### Required work
Continue the news report on plans for the new Arbor Heights Elementary School, picking up right after its final sentence.

By Tracy Record
West Seattle Blog editor
The new Arbor Heights Elementary School will be built in two phases, project managers told community members last night, and remains on track for welcoming students on the first day of school in September 2016.
Not that long ago, principal Christy Collins reminded the ~40 attendees as the meeting began, the new school wasn’t slated to open until 2019. She’s been principal for three years, and that’s how long the discussion about a replacement school has been under way.
The school had been deteriorating since long before then, including, she recalled, climate-control problems that notoriously led to children wearing mittens in class. She spoke of the journey that led to an “environmentally friendly” design, “much greener than we presently have.” The new school, she said, will also be emblematic of an “environmental STEM school,” the curriculum that AHES is phasing in – “a school that is not only fiscally responsible but really honoring the children who will be coming through the school in the next 50 years.”
As Collins handed the meeting off to the rest of the project team, from the district and Bassetti Architects, the spectre of the recent challenge to the district’s “no formal environmental needed” ruling, a challenge rejected by a district hearing examiner, was evident in some of their key points. Concerns remain, attendees were reminded before the meeting, when one of the appellants circulated a letter about continuing concerns regarding safety and traffic.
The meeting conditions were a little challenged – the projection screen on the stage in the school cafeteria was difficult to see in the early-evening sunshine blazing through the west-facing windows – but presenters attempted to improvise, removing renderings from easels on the side of the room and holding them up as supplementary visual aids.
From “guiding principles” of the school design, a key intent: “Safe, secure, welcoming,” with covered entries, as well as energy efficiency and features that “(enhance) the school’s role as a beacon for the community.” He spoke of evolving technology and research into best practices, so that the school could be modernized to work with advances in both those fields, and better maximizing the relatively small site, removing the central school building from its current sunken position – right now, there’s an 8-foot drop from street to school entrance, and it will be 3 feet after the new school is built.

### Record set
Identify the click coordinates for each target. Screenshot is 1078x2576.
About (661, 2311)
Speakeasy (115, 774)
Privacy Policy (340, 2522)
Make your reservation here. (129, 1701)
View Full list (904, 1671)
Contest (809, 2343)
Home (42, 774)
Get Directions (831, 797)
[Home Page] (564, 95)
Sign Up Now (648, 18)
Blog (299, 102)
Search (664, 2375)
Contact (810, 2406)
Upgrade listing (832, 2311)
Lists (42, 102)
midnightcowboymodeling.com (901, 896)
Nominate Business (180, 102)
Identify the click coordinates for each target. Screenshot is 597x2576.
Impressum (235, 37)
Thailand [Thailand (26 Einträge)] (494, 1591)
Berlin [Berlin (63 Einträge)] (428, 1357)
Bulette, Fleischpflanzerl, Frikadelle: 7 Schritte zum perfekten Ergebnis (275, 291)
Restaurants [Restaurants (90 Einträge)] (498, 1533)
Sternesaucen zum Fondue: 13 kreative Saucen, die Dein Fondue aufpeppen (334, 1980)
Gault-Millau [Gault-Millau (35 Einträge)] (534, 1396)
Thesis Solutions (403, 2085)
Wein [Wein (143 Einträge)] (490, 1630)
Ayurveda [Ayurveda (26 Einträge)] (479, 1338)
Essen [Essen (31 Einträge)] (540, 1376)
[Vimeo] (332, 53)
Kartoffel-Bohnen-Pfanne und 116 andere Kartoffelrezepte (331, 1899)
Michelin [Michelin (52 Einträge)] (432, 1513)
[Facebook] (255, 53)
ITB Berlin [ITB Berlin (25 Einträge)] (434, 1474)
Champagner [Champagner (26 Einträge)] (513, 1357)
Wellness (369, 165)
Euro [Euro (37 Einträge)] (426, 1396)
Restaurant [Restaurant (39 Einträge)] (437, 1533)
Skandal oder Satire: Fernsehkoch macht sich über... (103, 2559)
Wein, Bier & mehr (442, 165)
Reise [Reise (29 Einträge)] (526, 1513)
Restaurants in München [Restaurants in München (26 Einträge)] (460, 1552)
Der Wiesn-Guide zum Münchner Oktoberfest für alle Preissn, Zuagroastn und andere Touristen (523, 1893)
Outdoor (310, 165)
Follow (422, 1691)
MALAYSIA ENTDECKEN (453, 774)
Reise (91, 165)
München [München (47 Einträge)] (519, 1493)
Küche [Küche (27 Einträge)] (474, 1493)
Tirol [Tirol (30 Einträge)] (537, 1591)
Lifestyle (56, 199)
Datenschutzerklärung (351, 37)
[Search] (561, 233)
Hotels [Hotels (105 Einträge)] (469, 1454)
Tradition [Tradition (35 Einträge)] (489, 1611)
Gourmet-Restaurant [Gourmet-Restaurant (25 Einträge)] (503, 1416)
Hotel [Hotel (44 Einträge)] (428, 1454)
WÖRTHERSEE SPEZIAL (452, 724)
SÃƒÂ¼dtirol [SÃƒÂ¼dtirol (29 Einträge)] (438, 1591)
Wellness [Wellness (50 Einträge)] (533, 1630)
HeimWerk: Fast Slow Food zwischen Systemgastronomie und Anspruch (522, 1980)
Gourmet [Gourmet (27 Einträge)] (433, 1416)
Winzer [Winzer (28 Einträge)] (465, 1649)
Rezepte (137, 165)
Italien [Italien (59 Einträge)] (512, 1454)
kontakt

### Task answer
(New site plan, above; aerial of current school, below)
The architects showed the school’s current placement on the site, with slopes at both ends, and a culvert that sends water coursing through its heart, noting that will be moved as part of the construction.
The bus loading and unloading will circulate on SW 105th. (Update: We are informed that statement made at the meeting was in error, and that the bus zone will be on 104th.)
Curbs on both 104th and 105th will be upgraded, she said, and – in response to a question – added that the upgrades include sidewalks along both sides of the school, as required by the city – storm drainage improvements and street-tree addition, too.
The main floor of the school building will be connected to 105th, they said. There will be good daylighting into the classrooms, with north-south windows. There will be a learning commons with all classrooms having access.
They showed the exterior of the new school from various perspectives. The library will serve as a “beacon” with lights – visible from the northeast – saying the school’s open. The three-story section of the school will be visible from the southwest, the “learning” portion of the school.
On the southwest side, there is a “child care” area with classrooms above. This school is currently planned to be built to the 490-student option but a final decision will be made early next year about whether to build it instead for the potential of housing up to 660 students.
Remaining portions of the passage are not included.